What to do> Below are records to repeat exactly. Omit the pictures from the copy.

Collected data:
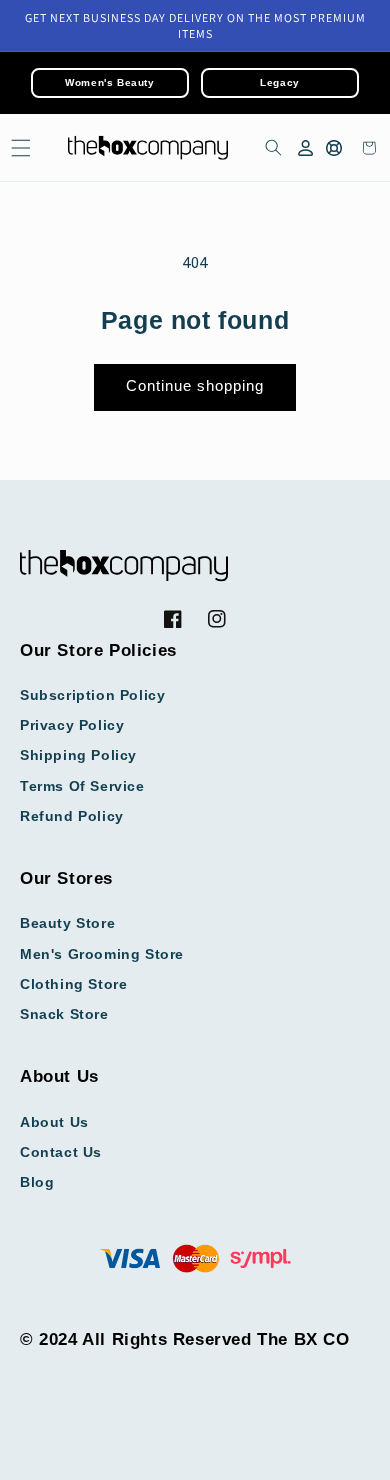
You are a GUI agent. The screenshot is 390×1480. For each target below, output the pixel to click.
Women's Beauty (109, 82)
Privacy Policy (72, 725)
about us (54, 1122)
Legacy (280, 82)
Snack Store (64, 1014)
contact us (61, 1152)
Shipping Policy (78, 755)
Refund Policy (72, 816)
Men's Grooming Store (102, 954)
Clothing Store (73, 984)
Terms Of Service (82, 786)
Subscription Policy (92, 695)
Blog (37, 1182)
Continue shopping (195, 385)
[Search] (269, 147)
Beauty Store (67, 923)
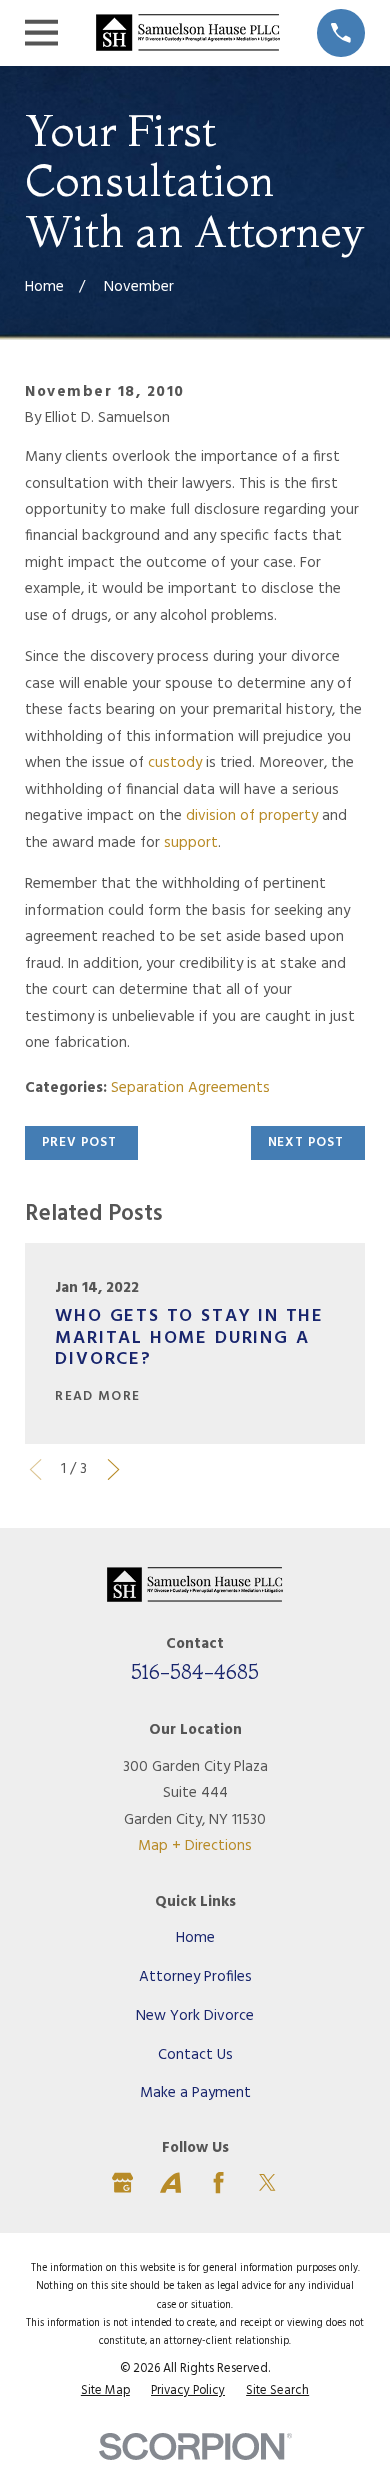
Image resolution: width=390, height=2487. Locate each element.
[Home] (188, 32)
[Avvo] (170, 2182)
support (191, 843)
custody (175, 763)
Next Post (306, 1142)
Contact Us (195, 2055)
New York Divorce (195, 2016)
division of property (254, 816)
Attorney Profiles (195, 1977)
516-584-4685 (195, 1671)
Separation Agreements (190, 1088)
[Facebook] (218, 2182)
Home (195, 1938)
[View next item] (113, 1469)
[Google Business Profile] (122, 2182)
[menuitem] (105, 2391)
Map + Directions (195, 1846)
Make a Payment (195, 2093)
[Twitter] (267, 2182)
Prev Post (79, 1142)
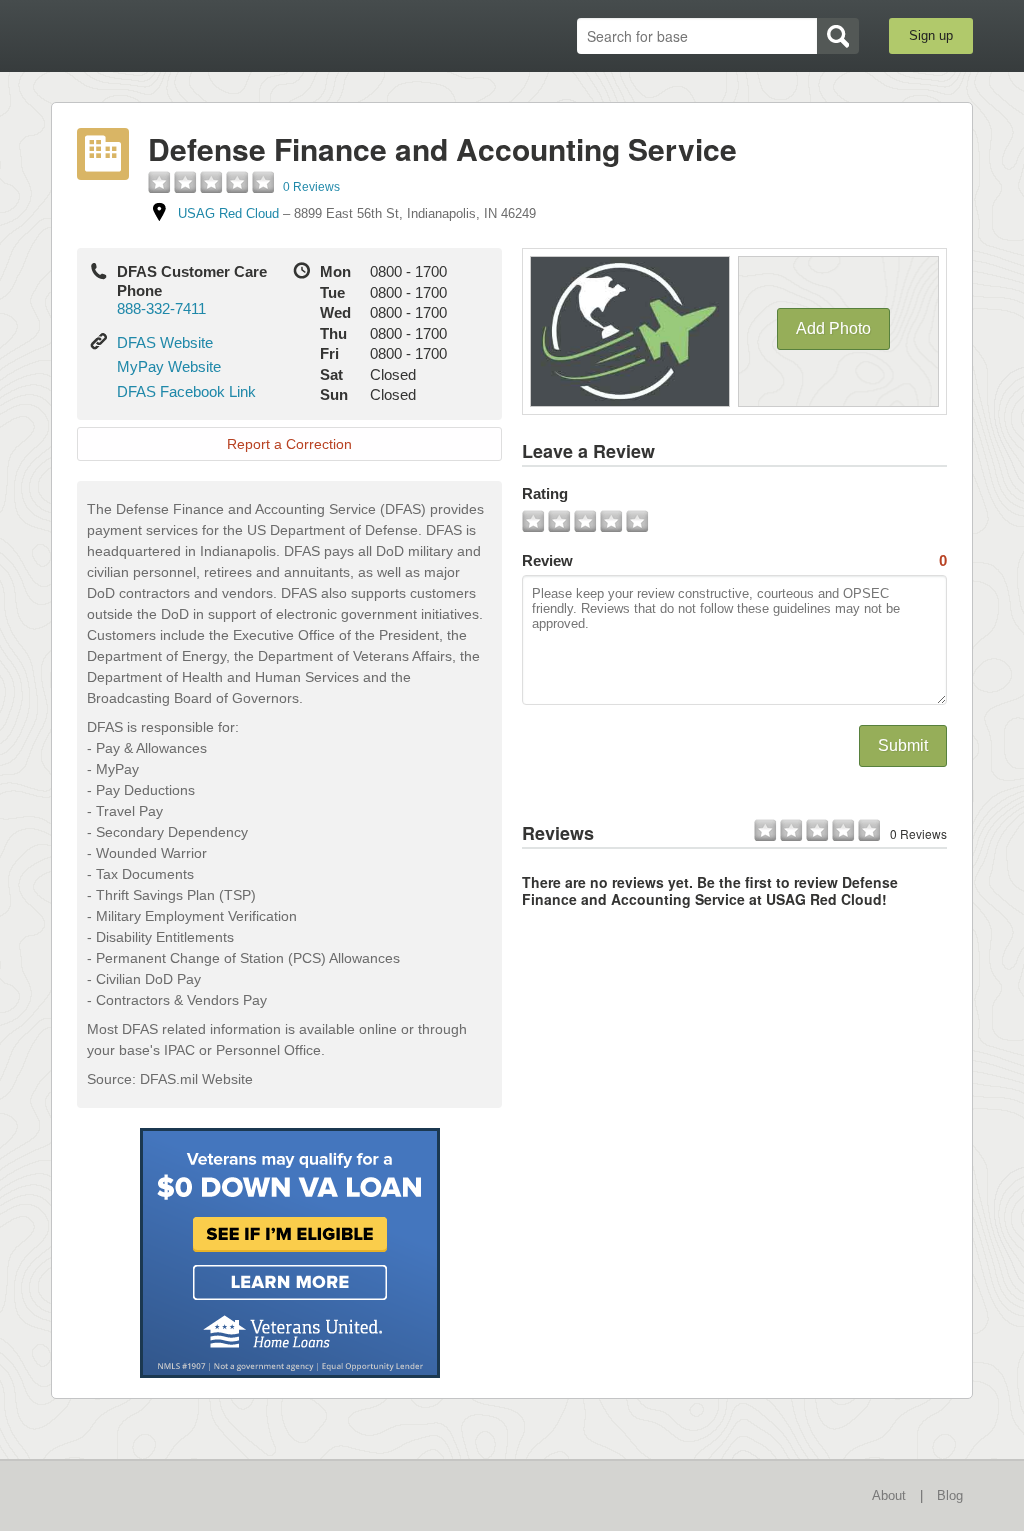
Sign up (931, 35)
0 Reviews (311, 187)
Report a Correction (289, 444)
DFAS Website (165, 342)
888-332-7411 (161, 308)
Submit (903, 745)
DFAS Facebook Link (186, 391)
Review (734, 560)
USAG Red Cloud (228, 213)
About (889, 1495)
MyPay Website (169, 366)
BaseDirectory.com (197, 35)
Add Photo (833, 328)
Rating (545, 493)
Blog (950, 1495)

Written solution>
You are a GUI agent. The screenshot is 390×1480. For each target below, output the pixel to click.
Women's Beauty (109, 82)
Privacy Policy (72, 725)
about us (54, 1122)
Legacy (280, 82)
Snack Store (64, 1014)
contact us (61, 1152)
Shipping Policy (78, 755)
Refund Policy (72, 816)
Men's Grooming Store (102, 954)
Clothing Store (73, 984)
Terms Of Service (82, 786)
Subscription Policy (92, 695)
Blog (37, 1182)
Continue shopping (195, 385)
[Search] (269, 147)
Beauty Store (67, 923)
Image resolution: width=390, height=2487. Locate each element.
[Home] (188, 32)
[Avvo] (170, 2182)
support (191, 843)
custody (175, 763)
Next Post (306, 1142)
Contact Us (195, 2055)
New York Divorce (195, 2016)
division of property (254, 816)
Attorney Profiles (195, 1977)
516-584-4685 (195, 1671)
Separation Agreements (190, 1088)
[Facebook] (218, 2182)
Home (195, 1938)
[View next item] (113, 1469)
[Google Business Profile] (122, 2182)
[menuitem] (105, 2391)
Map + Directions (195, 1846)
Make a Payment (195, 2093)
[Twitter] (267, 2182)
Prev Post (79, 1142)
Sign up (931, 35)
0 Reviews (311, 187)
Report a Correction (289, 444)
DFAS Website (165, 342)
888-332-7411 (161, 308)
Submit (903, 745)
DFAS Facebook Link (186, 391)
Review (734, 560)
USAG Red Cloud (228, 213)
About (889, 1495)
MyPay Website (169, 366)
BaseDirectory.com (197, 35)
Add Photo (833, 328)
Rating (545, 493)
Blog (950, 1495)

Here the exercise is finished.